Image XIV comes from a small series of only twenty drawings that Dubuffet completed between 10th January and 1st February 1984. Each produced with blue and red felt-tip pen on 27 x 21cm. letter paper; they carry the vitality and appetite for anti-establishmentarianism that typifies the artist’s work.
`I, personally, have a very high regard for the values of primitive peoples: instinct, passion, caprice, violence, madness... Nor do I feel that these values are in any way lacking in our Western world. On the contrary! But the values celebrated by our culture do not strike me as corresponding to the true dynamics of our minds... I aim at an art that is directly plugged into our current life, that immediately emanates from our real life and our real moods’ (Dubuffet, Anticultural Positions, Chicago Arts Club, December 1951).

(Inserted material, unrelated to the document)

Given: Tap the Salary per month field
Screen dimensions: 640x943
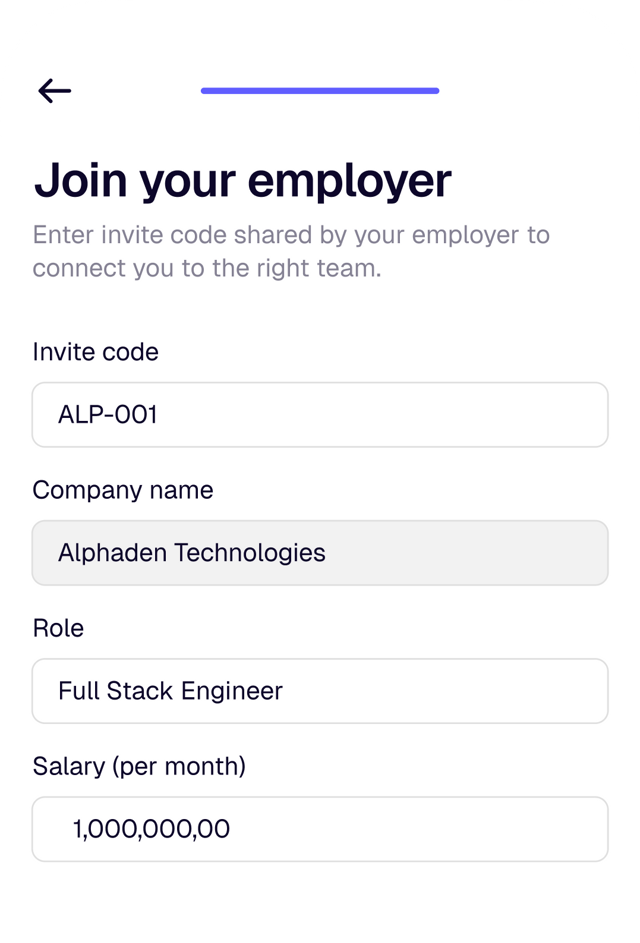Looking at the screenshot, I should click(320, 828).
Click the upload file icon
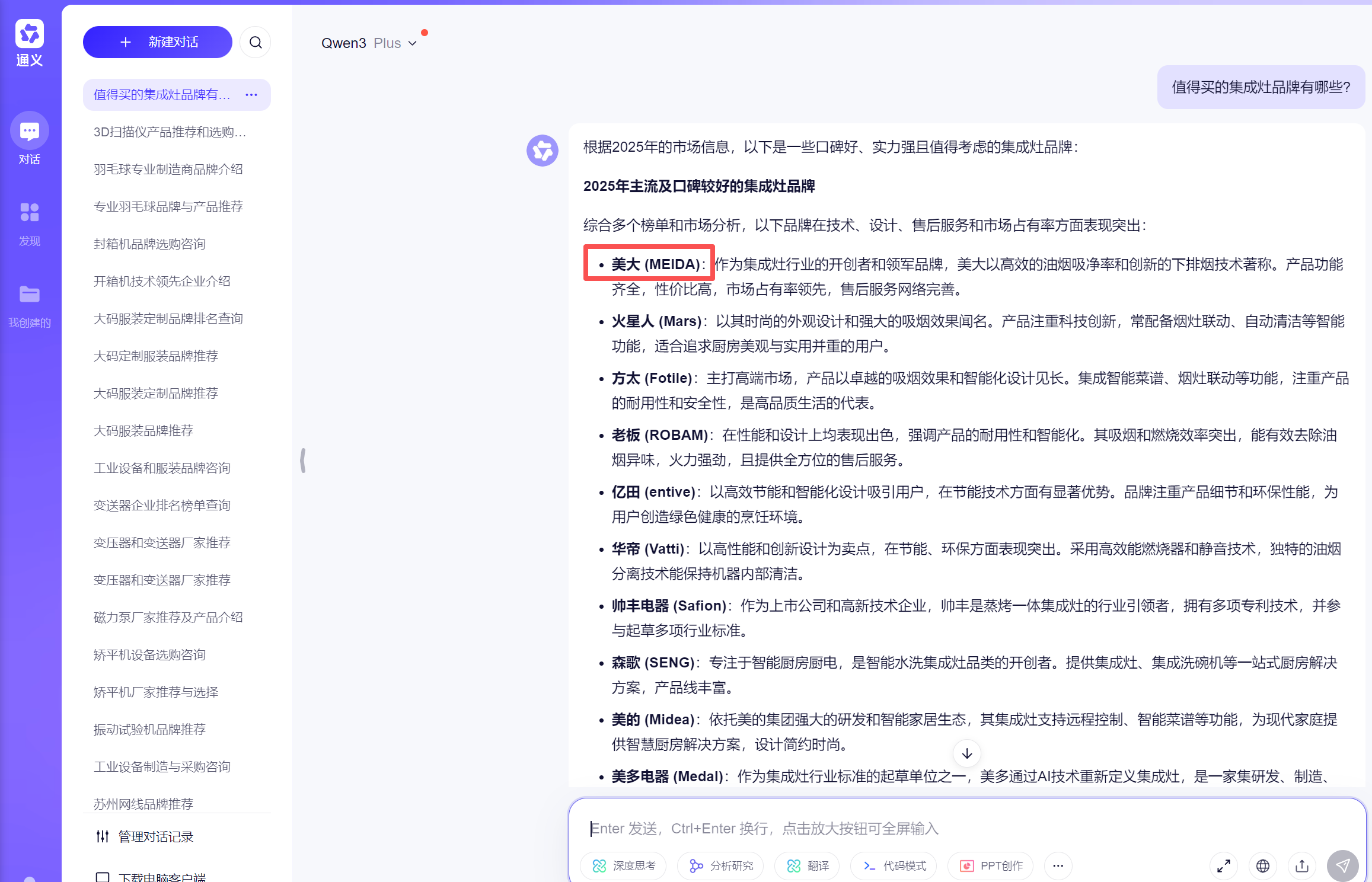The height and width of the screenshot is (882, 1372). [1302, 866]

The heralded father of Art Brut, Jean Dubuffet made varied work that was both instinctual and conceptual. His exhaustive use of diverse mediums is a common thread throughout his relentless quest to push the boundaries of art to its limits of both theory and practice. Oil paint, collage, coal dust, glass, and pen in turn were all utilised by the artist as tools to challenge the accepted ideas of structure and form in art. A collector and champion of “outsider art,” Dubuffet firmly believed that the most powerful, authentic art was made out with classical artistic training and historical convention.